Cacaphonie cantonale
Si les règles de base sont les mêmes partout, les exigences pour l’organisation sont, elles, du ressort des cantons. Résultat: une véritable cacophonie!
- Genève, très sévère, interdit les tournois chez les privés, tout comme dans les cafés et restaurants, mais pas dans les locaux communs sans débit de boisson (salles communales). Pour lutter contre le blanchiment d’argent, les organisateurs doivent enregistrer le nom de tous les participants. Ils s’acquitteront enfin du droit des pauvres (13% de la recette brute versée par l’ensemble des joueurs).
- Neuchâtel et Jura n’autorisent pas non plus les jeux d’argent dans les établissements publics, mais tolèrent les tournois privés.
- Vaud est le seul à avoir édicté un règlement spécifique qui oblige les organisateurs à solliciter une autorisation pour chaque tournoi, qu’il soit organisé chez un privé ou dans un café. Ils enregistreront les participants et les informeront des dangers de la dépendance au jeu, en leur fournissant les adresses de centres de consultation.
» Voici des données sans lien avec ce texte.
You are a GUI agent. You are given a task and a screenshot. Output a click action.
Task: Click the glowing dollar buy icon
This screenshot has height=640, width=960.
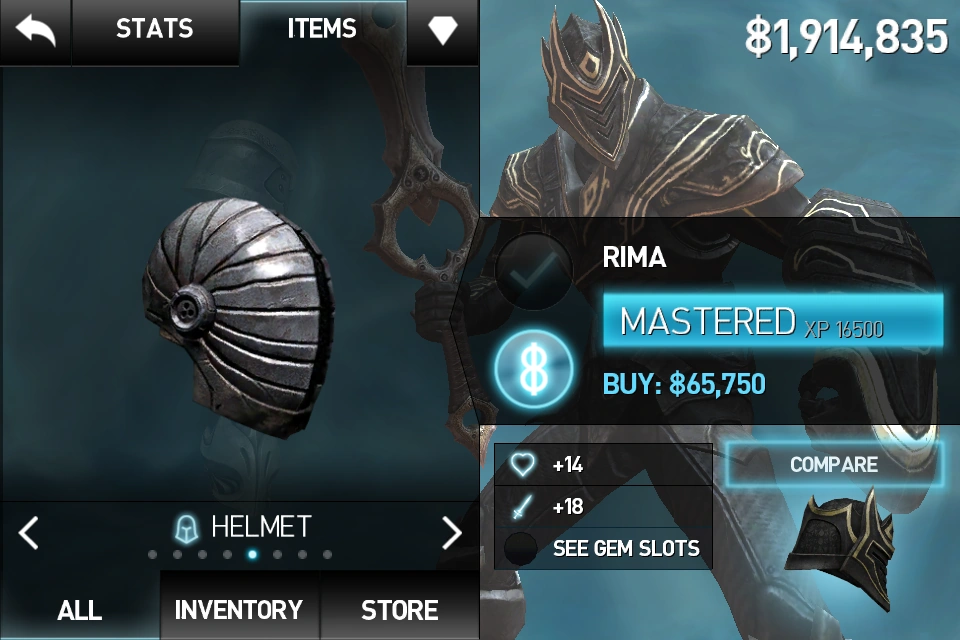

Au-delà de cinq tournois par an, l’établissement est assimilé à un cercle de poker, avec l’obligation, pour les organisateurs, de décrocher une licence de salon de jeu.
- Berne et Valais autorisent également les tournois dans les cafés et restaurants.
- Fribourg enfin, très libéral, n’exige pas de revoir les programmes de tournois une fois le premier feu vert délivré. Le canton tolère même l’ouverture de salons privés exclusivement voués au poker. Seule exigence pour l’organisateur: solliciter une patente équivalant à celle d’une buvette. Trois cercles viennent ainsi d’ouvrir leurs portes sur les bords de la Sarine, où accourent des joueurs de toute la Suisse romande.
Recours des casinos
Cette libéralisation fâche bien sûr la Fédération suisse des casinos (FSC) qui a perdu, avec le poker, une précieuse source de revenu. Elle a déposé en novembre 2009 un dernier recours au Tribunal fédéral.
Si la Haute Cour déclare que le poker est un jeu de hasard, il devra réintégrer les casinos. Et les tournois privés seront de nouveau interdits, donc punissables (lire TCF 5/2007). Dans le cas contraire, plusieurs cantons (Genève et Valais) prévoient de légiférer pour endiguer les risques de dépendance au jeu et de blanchiment d’argent. Les jeux sont loin d’être faits!
Seule règle immuable: les parties isolées restent interdites, même chez les particuliers. Et, s’il est permis de jouer au poker sur internet, l’organisation d’un tournoi en ligne est, et restera, strictement interdite.